Published on February 11th, 2018 | by lifthold
Get A Stronger Body Through a Deadlift Program
Lifting heavy weights on any exercise doesn’t just magically happen. It takes time and importantly, being smart with your training. The smartest way to lift is through programming. A proper deadlift program progressively adds weight over time in a structured manner. Maxing out on a deadlift every single training session is not a good idea. Some reasons for this is that you might stall out too early and another obvious one is that you run the risk of getting injured. Here we will offer some advice on some things you should look for in a deadlift program in order for you to see some results.
If you are shooting for a one-rep max each time you enter the gym to deadlift, you are not actually training; rather, you are just flexing your ego. In order to see steady gains, a deadlift program that starts lighter and progressively gets heavier each month or cycle is the way to go. Often times a good deadlift program will be percentage-based, or RPE, or rate of perceived exertion.
When you first begin a deadlift program, you will probably need to figure out your one-rep-max. However, this is just to figure out the numbers that you will be training with and progressively build up with over time. In fact, you don’t even actually need to max out on the lift to figure it out. You can use a 10-rep-max, a 5-rep-max or even a 3-rep-max. It doesn’t really matter. Just plug in what you have into a one-rep-max calculator and the number that it gives you should be right in the ballpark of what you are most likely able to do. In most people’s experience, they are pretty accurate; at least up until the 10th rep. After that, it starts to get less precise.

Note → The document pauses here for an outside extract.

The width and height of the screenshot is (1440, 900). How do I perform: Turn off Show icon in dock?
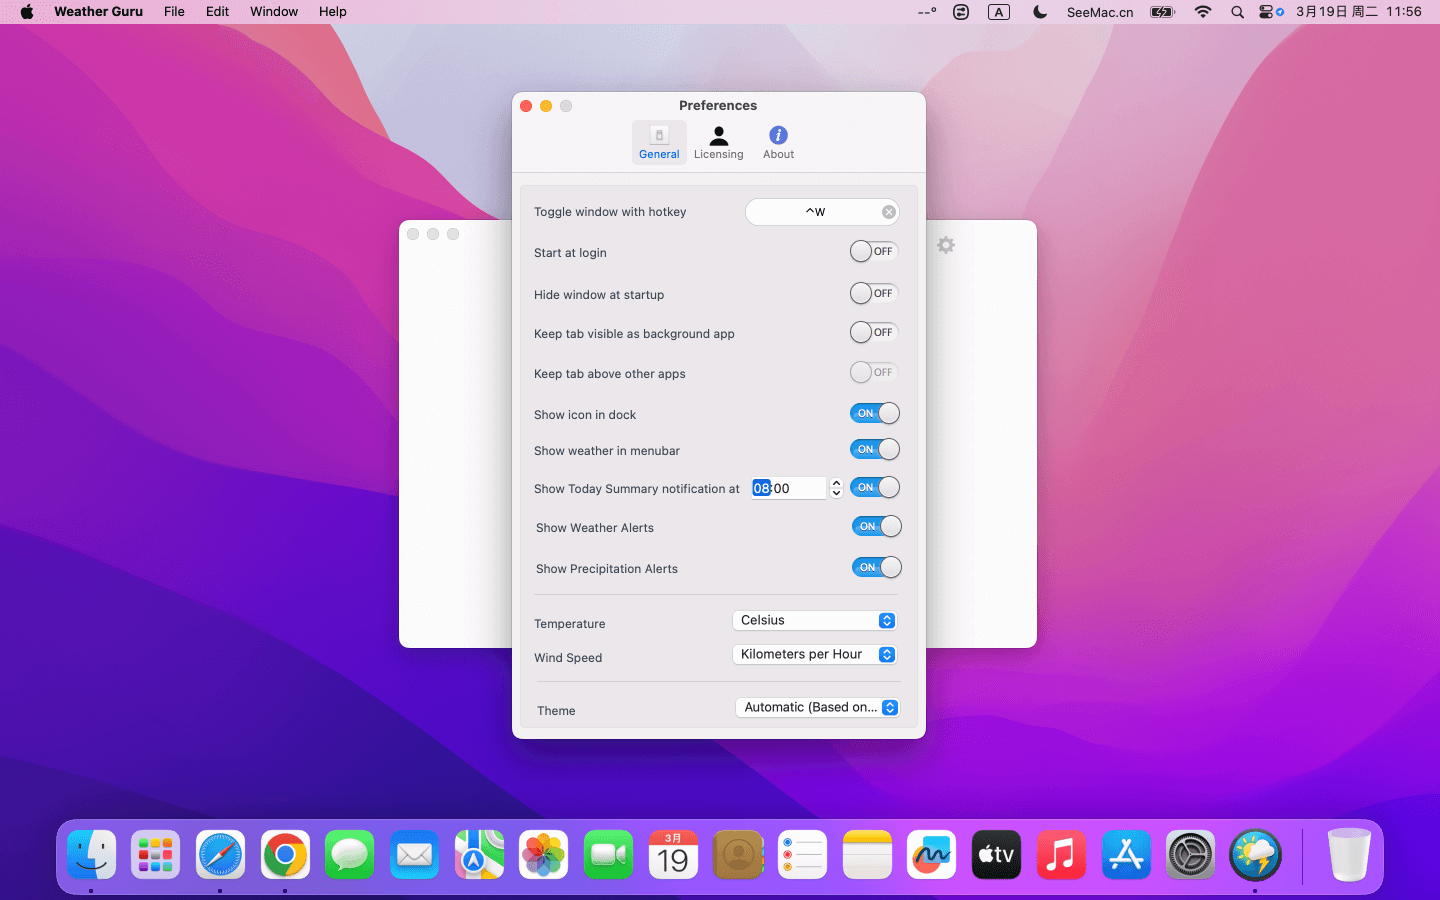coord(874,414)

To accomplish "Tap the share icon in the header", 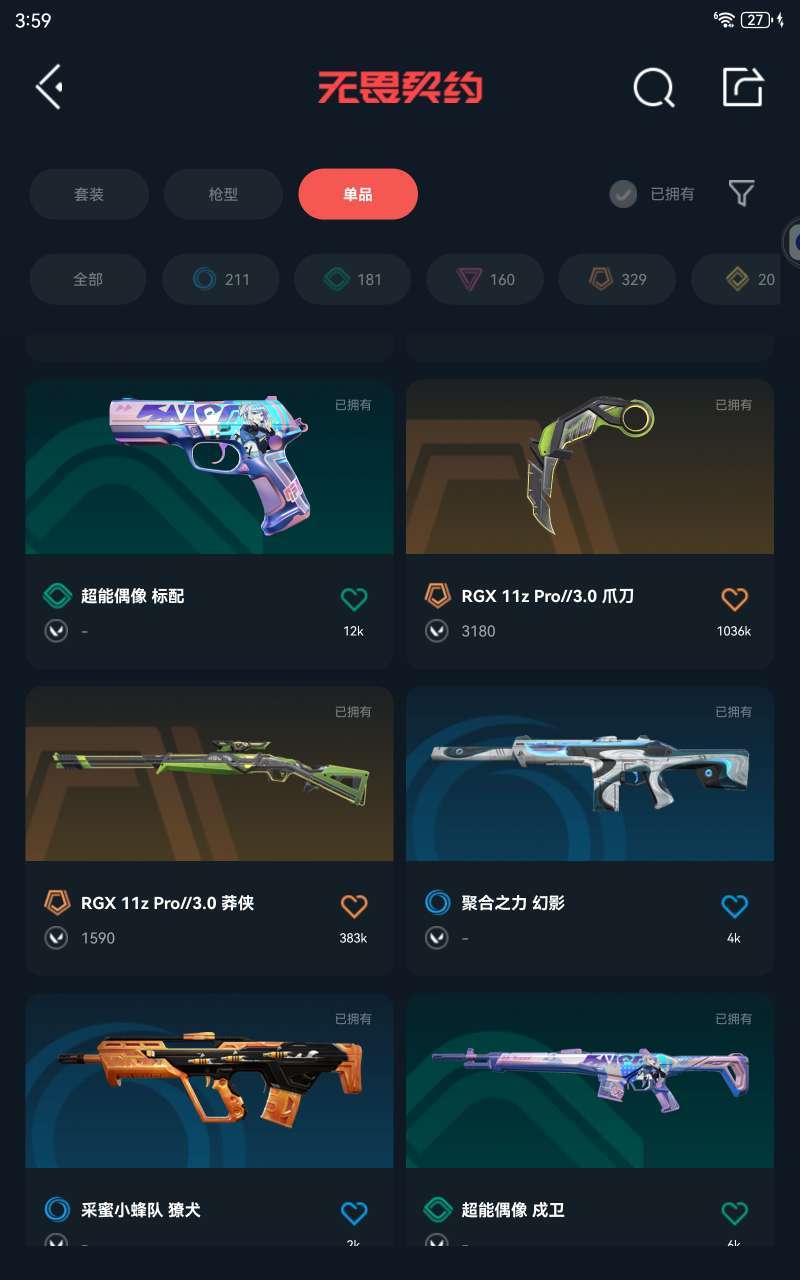I will tap(743, 87).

A great example of a program that utilizes percentages to train with is Wendler 5/3/1. Like many other strength programs, Wendler 5/3/1 isn’t just a deadlift program. It is designed to help you improve your deadlift, squat, bench, and strict overhead press. But for all intents and purposes, we will be focusing on the movement and topic of this article.
5/3/1 works by taking 90 percent of your one-rep-max and each week and the sets within them will contain various percentages. You will calculate these numbers based on the training max that you just figured out. For lower body exercises, like the deadlift, you will add 10 pounds to it each cycle. Upper body exercises will be 5 pounds. It starts easy and gets harder over time, and eventually, you will need to reset. At that point, you find your new one-rep-maxes or go back 3 cycles, and you’re basically rinsing and repeating. Except for this time around, you should be even stronger.
For more details, you should look into the actual 5/3/1 book and support the author, Jim Wendler. This was just a quick overview of an example of a popular program. It’s not the only one out there though; Starting Strength 5×5 by Mark Rippetoe is also a great choice, and people have seen excellent results from it. You will need to research and find out what program suits you best – there are plenty out there! Whichever program that you choose, we hope that you see some solid results from it. That being said, a great deadlift program isn’t about maxing out all of the time; it’s about steadily improving over a long period of time. Significant results don’t happen instantly, and a deadlift program should keep you on track and hopefully, injury-free. Staying safe means that you will be able to lift longer, and see those gains in both size and strength!